** AVAILABLE DATA follows **

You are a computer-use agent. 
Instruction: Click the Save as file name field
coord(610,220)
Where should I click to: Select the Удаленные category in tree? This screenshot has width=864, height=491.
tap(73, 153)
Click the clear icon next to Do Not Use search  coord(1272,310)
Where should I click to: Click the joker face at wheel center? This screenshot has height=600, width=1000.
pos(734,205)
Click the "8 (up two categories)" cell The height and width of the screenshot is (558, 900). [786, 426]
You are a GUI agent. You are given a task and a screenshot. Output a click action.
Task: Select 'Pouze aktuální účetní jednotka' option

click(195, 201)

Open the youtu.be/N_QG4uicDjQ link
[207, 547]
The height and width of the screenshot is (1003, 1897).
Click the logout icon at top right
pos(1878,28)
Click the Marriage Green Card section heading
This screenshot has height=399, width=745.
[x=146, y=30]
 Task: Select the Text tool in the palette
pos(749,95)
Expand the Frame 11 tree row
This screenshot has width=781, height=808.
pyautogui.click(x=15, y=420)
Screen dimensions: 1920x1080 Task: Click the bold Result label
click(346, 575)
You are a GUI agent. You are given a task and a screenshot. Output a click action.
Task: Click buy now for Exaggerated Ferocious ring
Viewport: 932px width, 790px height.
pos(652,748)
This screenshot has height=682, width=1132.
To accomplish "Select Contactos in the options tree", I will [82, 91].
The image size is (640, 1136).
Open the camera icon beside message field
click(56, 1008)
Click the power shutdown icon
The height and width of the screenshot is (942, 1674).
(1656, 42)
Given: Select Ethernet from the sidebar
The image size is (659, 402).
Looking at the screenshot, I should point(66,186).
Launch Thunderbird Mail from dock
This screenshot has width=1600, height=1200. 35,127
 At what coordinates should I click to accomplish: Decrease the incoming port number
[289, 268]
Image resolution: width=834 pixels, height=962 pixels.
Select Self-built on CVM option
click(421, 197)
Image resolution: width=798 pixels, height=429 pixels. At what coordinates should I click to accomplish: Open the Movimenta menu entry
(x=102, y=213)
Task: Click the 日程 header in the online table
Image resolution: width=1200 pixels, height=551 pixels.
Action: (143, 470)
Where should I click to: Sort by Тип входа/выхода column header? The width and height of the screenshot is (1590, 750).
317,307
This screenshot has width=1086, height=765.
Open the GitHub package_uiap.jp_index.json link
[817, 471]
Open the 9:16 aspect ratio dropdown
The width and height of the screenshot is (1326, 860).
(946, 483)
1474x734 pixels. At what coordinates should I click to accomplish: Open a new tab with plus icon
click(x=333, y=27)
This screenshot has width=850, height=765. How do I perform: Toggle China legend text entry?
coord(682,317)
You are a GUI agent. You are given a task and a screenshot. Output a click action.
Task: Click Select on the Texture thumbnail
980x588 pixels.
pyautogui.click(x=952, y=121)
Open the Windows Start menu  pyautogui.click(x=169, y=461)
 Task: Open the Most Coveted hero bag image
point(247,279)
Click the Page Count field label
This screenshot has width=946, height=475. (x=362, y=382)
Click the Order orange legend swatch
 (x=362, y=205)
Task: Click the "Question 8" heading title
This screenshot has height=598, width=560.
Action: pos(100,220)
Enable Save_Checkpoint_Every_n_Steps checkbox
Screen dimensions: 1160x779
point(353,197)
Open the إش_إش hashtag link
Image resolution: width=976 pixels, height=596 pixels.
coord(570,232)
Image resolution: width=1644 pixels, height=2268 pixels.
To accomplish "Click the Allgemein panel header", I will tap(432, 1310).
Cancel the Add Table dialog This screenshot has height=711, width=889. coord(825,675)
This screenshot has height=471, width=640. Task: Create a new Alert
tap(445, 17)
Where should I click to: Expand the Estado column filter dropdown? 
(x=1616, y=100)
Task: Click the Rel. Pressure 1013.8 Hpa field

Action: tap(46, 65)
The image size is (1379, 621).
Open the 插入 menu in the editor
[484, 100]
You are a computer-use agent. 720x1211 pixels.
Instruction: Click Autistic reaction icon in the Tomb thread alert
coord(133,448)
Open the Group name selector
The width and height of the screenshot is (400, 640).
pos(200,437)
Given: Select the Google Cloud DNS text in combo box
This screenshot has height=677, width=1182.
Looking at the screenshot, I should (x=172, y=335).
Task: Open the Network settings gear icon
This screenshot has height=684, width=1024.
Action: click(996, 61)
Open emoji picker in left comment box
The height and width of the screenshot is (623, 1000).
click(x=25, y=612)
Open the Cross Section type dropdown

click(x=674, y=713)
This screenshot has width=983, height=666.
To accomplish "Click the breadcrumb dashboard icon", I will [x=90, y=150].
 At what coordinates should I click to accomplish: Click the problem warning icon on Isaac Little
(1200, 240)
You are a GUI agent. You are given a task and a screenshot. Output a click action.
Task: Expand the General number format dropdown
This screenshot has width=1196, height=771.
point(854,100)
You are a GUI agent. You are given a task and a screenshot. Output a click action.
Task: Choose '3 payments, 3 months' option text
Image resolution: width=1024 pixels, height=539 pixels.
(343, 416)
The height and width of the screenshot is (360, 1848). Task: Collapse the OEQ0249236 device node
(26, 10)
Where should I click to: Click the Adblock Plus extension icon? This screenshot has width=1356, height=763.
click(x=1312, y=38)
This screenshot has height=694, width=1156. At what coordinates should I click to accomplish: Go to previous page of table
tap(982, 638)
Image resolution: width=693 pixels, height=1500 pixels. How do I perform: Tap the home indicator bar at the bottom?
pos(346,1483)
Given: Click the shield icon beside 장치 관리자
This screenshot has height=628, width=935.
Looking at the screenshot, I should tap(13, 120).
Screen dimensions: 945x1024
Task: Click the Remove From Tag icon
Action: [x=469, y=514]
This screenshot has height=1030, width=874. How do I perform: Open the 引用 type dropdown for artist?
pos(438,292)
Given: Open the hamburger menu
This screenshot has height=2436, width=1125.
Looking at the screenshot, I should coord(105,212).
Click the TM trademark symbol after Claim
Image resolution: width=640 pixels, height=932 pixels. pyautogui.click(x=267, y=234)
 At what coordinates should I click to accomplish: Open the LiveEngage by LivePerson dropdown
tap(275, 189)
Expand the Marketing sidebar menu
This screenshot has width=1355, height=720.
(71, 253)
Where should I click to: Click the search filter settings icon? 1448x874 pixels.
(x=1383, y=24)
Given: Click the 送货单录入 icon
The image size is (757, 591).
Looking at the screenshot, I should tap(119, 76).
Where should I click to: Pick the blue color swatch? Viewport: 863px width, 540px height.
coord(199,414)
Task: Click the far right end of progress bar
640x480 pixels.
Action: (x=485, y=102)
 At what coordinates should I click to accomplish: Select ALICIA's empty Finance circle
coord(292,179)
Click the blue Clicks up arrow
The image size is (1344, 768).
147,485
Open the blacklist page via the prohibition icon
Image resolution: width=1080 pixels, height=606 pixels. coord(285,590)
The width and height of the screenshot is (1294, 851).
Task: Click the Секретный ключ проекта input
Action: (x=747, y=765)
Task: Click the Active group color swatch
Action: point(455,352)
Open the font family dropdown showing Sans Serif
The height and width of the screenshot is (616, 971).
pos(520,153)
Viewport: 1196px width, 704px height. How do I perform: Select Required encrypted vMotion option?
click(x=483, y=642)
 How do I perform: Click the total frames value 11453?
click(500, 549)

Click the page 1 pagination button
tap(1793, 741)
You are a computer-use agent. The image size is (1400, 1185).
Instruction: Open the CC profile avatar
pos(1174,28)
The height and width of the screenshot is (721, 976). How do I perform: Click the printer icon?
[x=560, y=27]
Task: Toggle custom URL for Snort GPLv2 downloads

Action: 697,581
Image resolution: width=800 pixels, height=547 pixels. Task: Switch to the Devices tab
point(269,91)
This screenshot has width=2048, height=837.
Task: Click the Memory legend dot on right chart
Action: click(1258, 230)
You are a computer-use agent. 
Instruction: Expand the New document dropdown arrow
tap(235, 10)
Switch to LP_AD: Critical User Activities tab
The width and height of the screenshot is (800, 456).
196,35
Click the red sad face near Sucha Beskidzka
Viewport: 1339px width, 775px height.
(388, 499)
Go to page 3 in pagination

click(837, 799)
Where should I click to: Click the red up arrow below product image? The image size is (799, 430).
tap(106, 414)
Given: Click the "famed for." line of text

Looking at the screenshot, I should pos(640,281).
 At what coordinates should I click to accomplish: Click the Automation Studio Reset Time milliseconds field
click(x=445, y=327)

** End of AVAILABLE DATA **

### EXERCISE DESCRIPTION
Repeat, exactly as they stand above, the lines from the line with "Given: Select the" to the line with "Task: Expand the", both lines included.

### SOLVED EXERCISE
Given: Select the Google Cloud DNS text in combo box
This screenshot has height=677, width=1182.
Looking at the screenshot, I should (x=172, y=335).
Task: Open the Network settings gear icon
This screenshot has height=684, width=1024.
Action: click(996, 61)
Open emoji picker in left comment box
The height and width of the screenshot is (623, 1000).
click(x=25, y=612)
Open the Cross Section type dropdown

click(x=674, y=713)
This screenshot has width=983, height=666.
To accomplish "Click the breadcrumb dashboard icon", I will [x=90, y=150].
 At what coordinates should I click to accomplish: Click the problem warning icon on Isaac Little
(1200, 240)
You are a GUI agent. You are given a task and a screenshot. Output a click action.
Task: Expand the General number format dropdown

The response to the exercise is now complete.